→ **EXERCISE DESCRIPTION**: Copy out the lines of the entries from the one containing "Open Adobe Bridge with the Br icon" through the end of the entries, inclusive. Leave out the pictures.

Data items

-------

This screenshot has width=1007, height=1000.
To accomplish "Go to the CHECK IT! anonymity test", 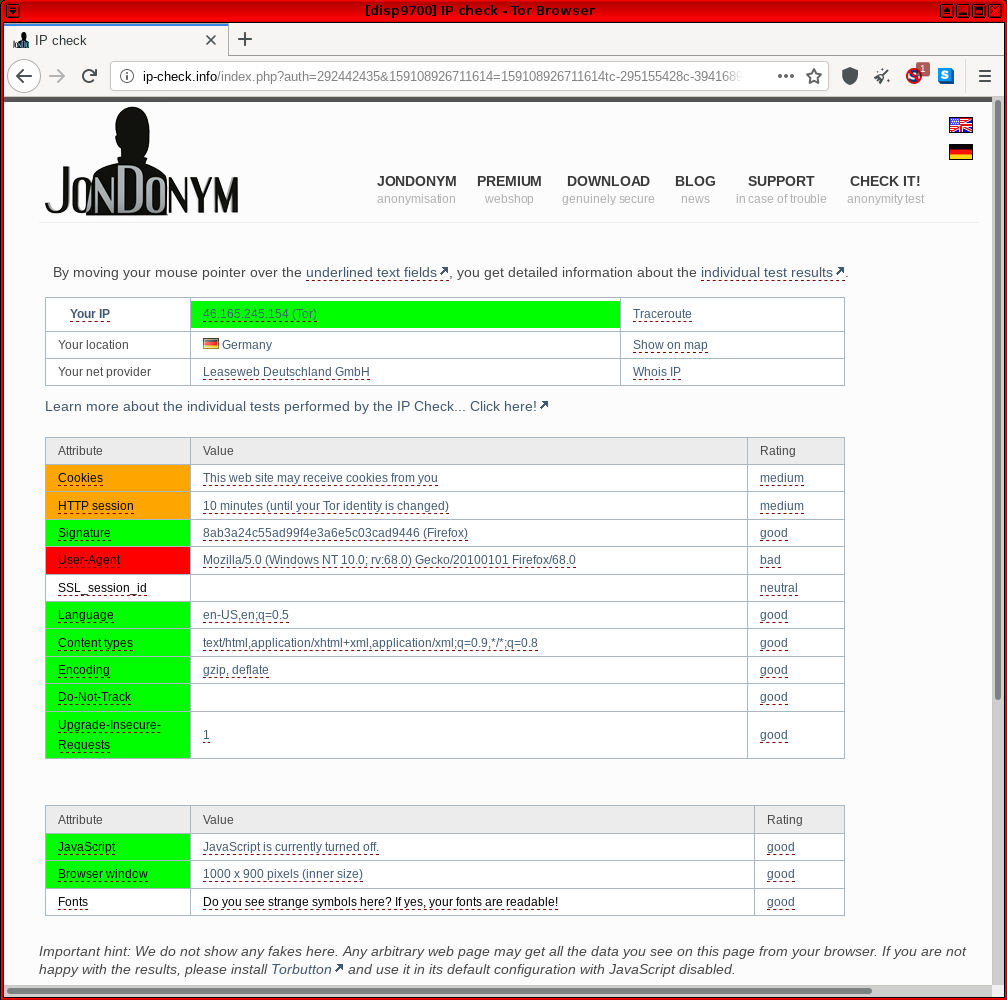I will (x=884, y=181).
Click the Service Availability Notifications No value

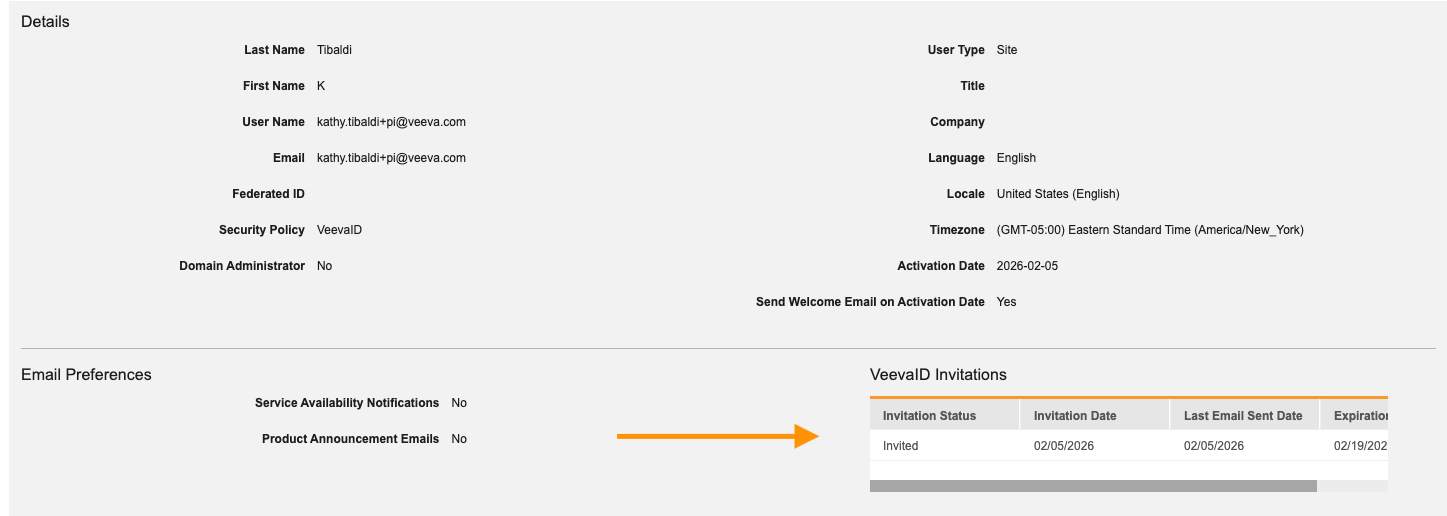coord(459,403)
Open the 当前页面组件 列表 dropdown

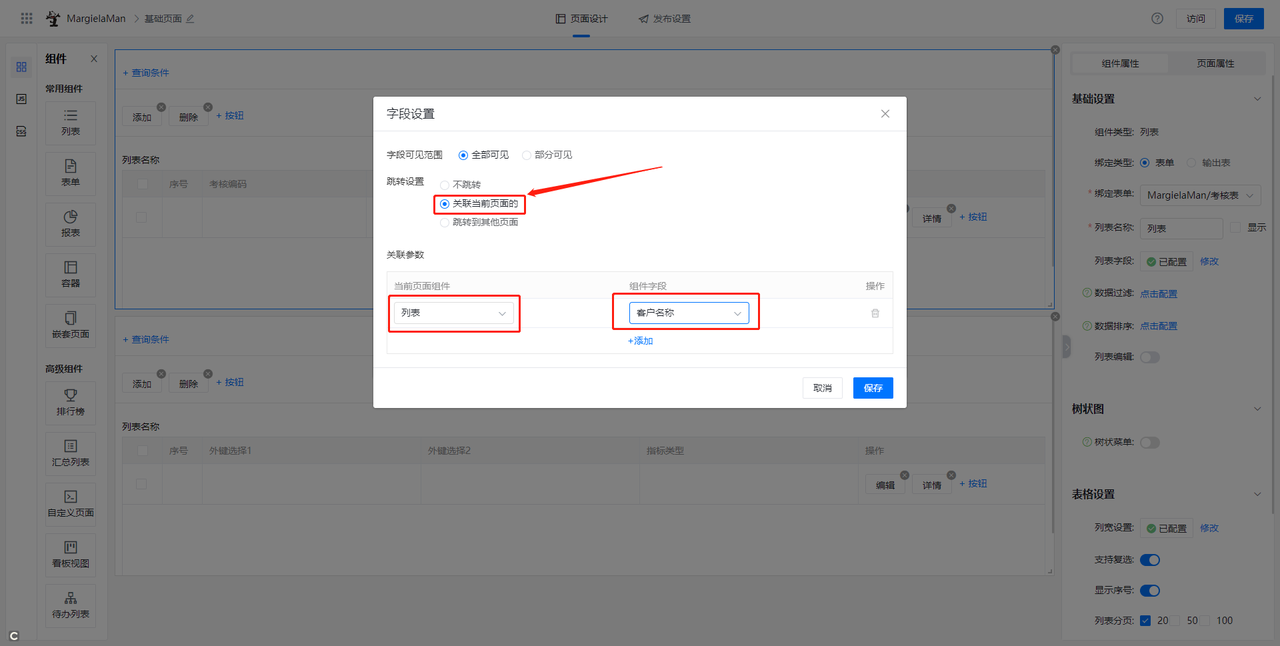[454, 313]
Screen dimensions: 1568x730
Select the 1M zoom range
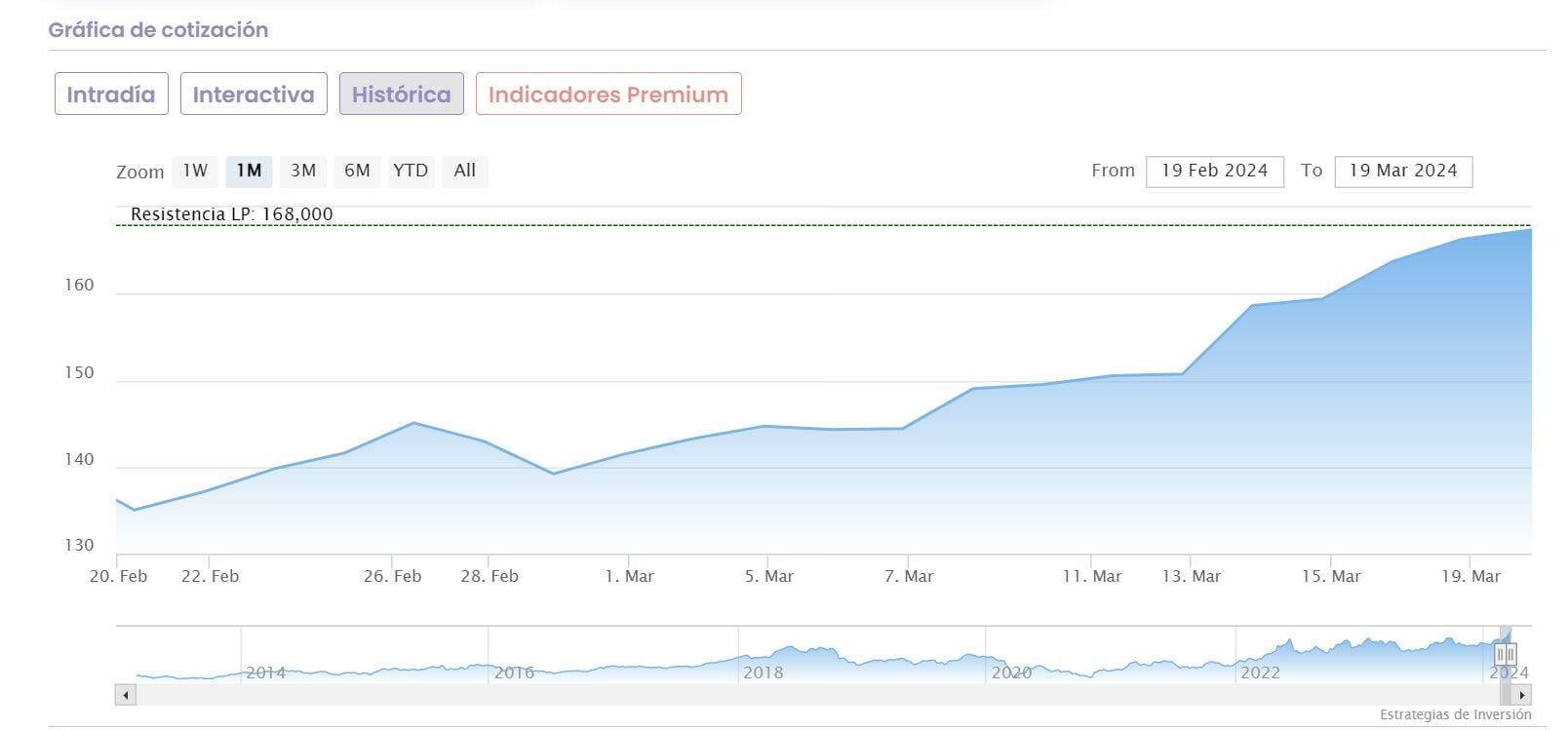(249, 171)
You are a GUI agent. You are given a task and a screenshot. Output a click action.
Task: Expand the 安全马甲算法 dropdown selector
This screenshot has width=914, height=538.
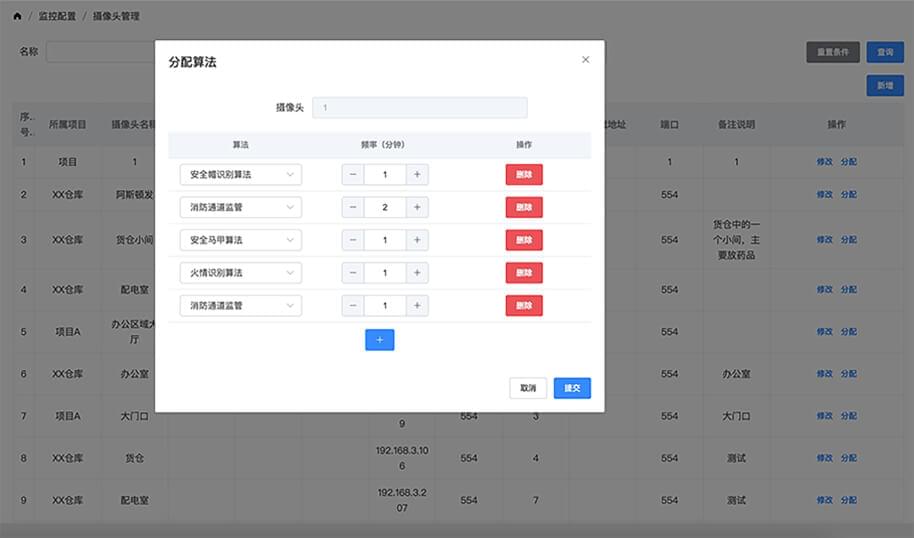241,240
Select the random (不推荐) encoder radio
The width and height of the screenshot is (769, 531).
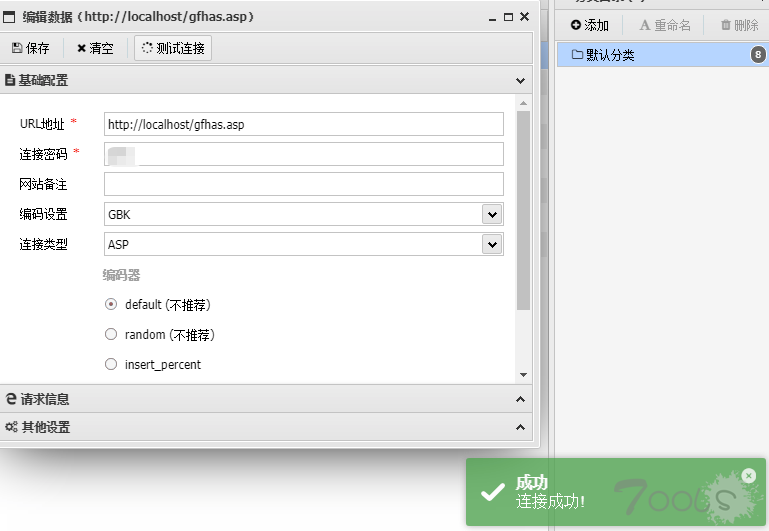pos(111,335)
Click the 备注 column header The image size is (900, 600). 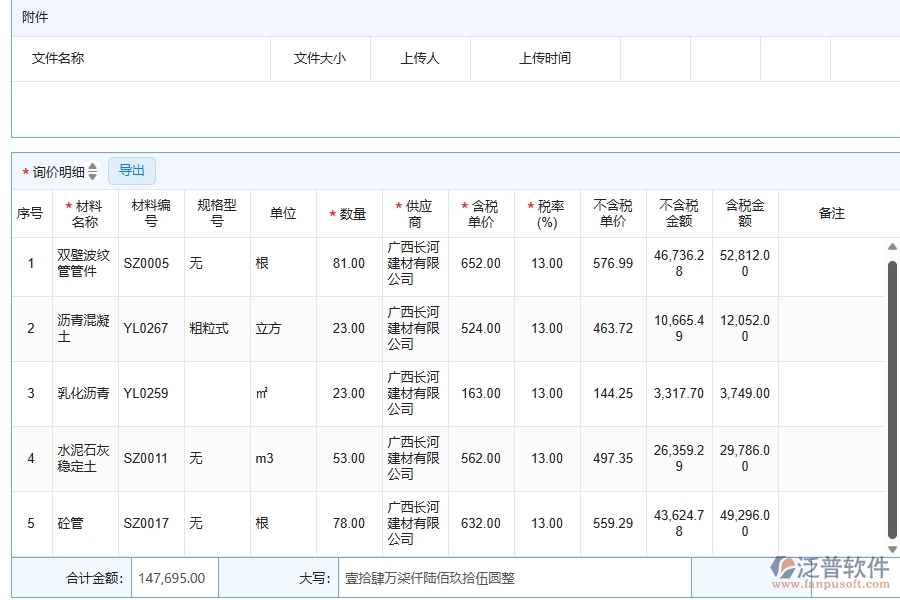pos(832,212)
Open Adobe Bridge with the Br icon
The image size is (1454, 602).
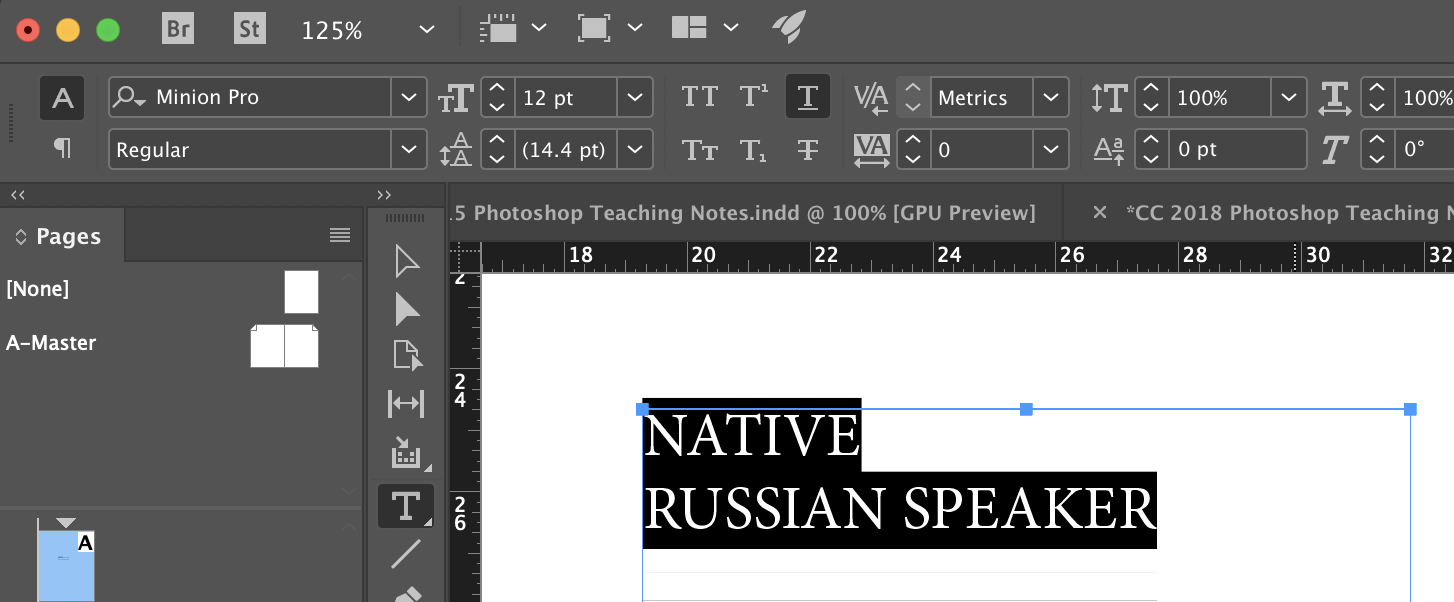pyautogui.click(x=177, y=28)
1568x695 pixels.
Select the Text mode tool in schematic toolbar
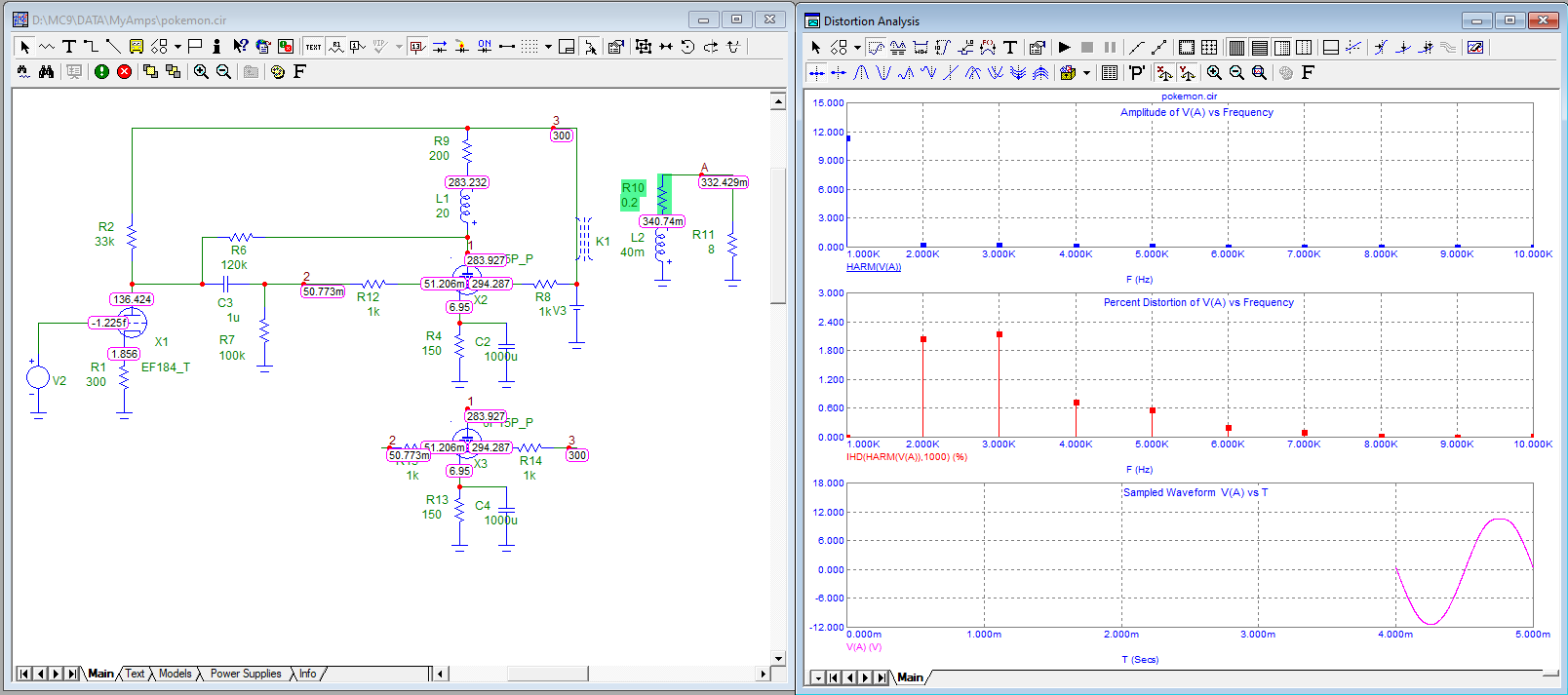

-------

→ **TASK RESULT**:
Open Adobe Bridge with the Br icon
The image size is (1454, 602).
pyautogui.click(x=177, y=28)
1568x695 pixels.
Select the Text mode tool in schematic toolbar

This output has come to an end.